"We came by the workshop when you were out and took some of your waste material. I hope you don't mind." said one of the pair of French ladies.
"It's not waste. It's a treasure!" - I said aghast. She was talking about my collection of tangail borders, and they had taken a few dozen pieces. To me it felt like theft! And she called it "waste material"?!
These borders are stunning! Sophisticated patterns, refined colours, soft and pliable like cloth (unlike the stiffer metallic zari borders), they are gorgeous pieces of hand-made fabric art.
It takes a weaver an entire day to create just a few centimeters of the most elaborate tangail cloth. Since a full sari is over 5 meters long, it can take months of skilled work to finish just one.

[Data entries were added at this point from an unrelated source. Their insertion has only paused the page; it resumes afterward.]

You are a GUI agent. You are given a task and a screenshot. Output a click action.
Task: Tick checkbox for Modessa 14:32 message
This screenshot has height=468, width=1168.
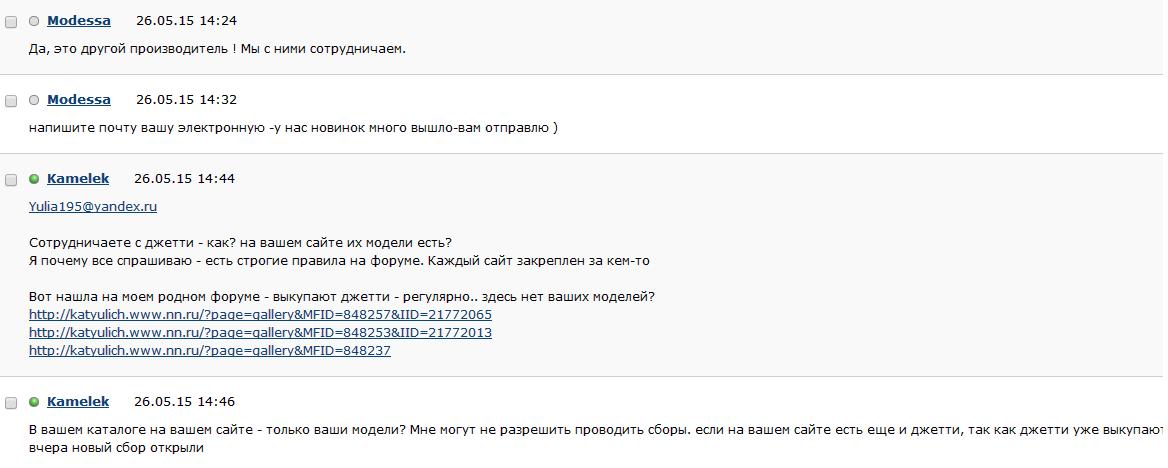[11, 101]
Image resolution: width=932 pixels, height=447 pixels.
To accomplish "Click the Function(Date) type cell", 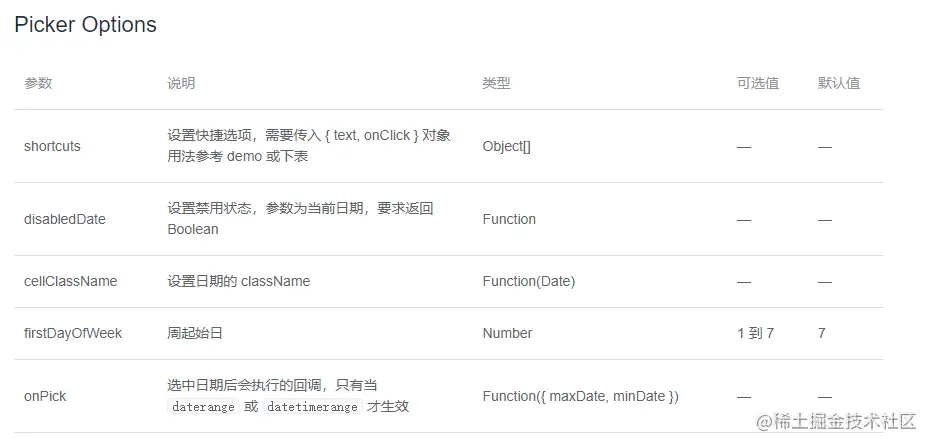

Struck by the beauty of these borders, and mindful of the labour of love that goes into their creation, I have been collecting our tangail offcuts since the earliest days of Rangoli. Long before upcycling became fashionable, our team was lovingly collecting, categorizing and storing each piece of tangail material that was not put to immediate use.
I now have thousands of meters of this border material, in all shapes and sizes, collected over more than 15 years. Many of these border styles are no longer available at any price. Their rarity and beauty make this collection a treasure trove indeed!

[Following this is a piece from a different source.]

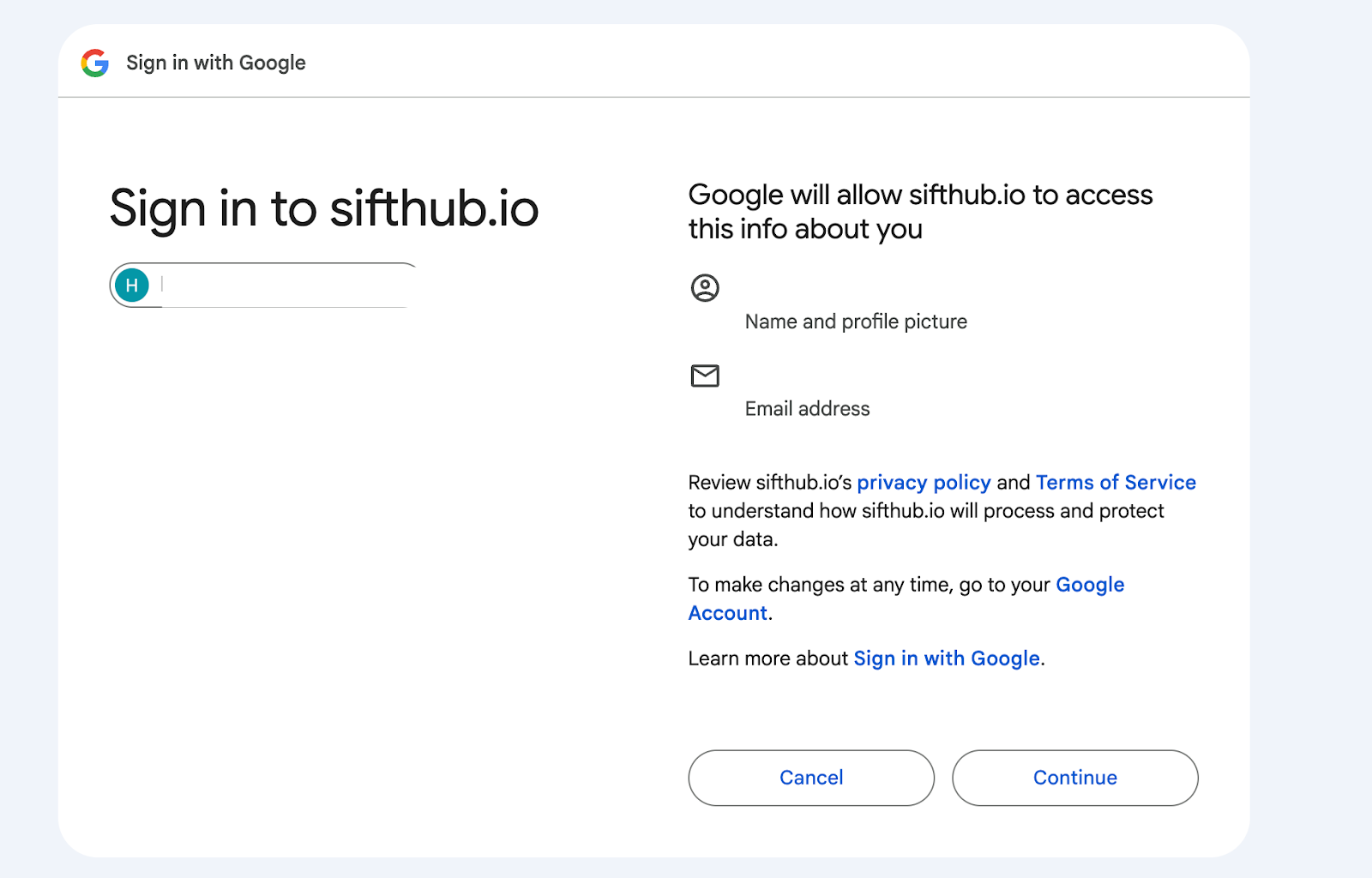Open sifthub.io's privacy policy link
1372x878 pixels.
click(x=924, y=483)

The smallest pieces are put to use in our BB gift bag and Rupee coin bag. Slightly larger pieces go into our Passport bags. Rolls and other big pieces are used for our Lila Jhola and in many of my women's Art Wear garments.
More recently I have created a new line of Tangail Border Collages using these borders as the basis. These art panels are stitched on to t-shirts to create our men's FabricArt T. I have also created a tie design which is defined by border, some of which are from the treasure trove.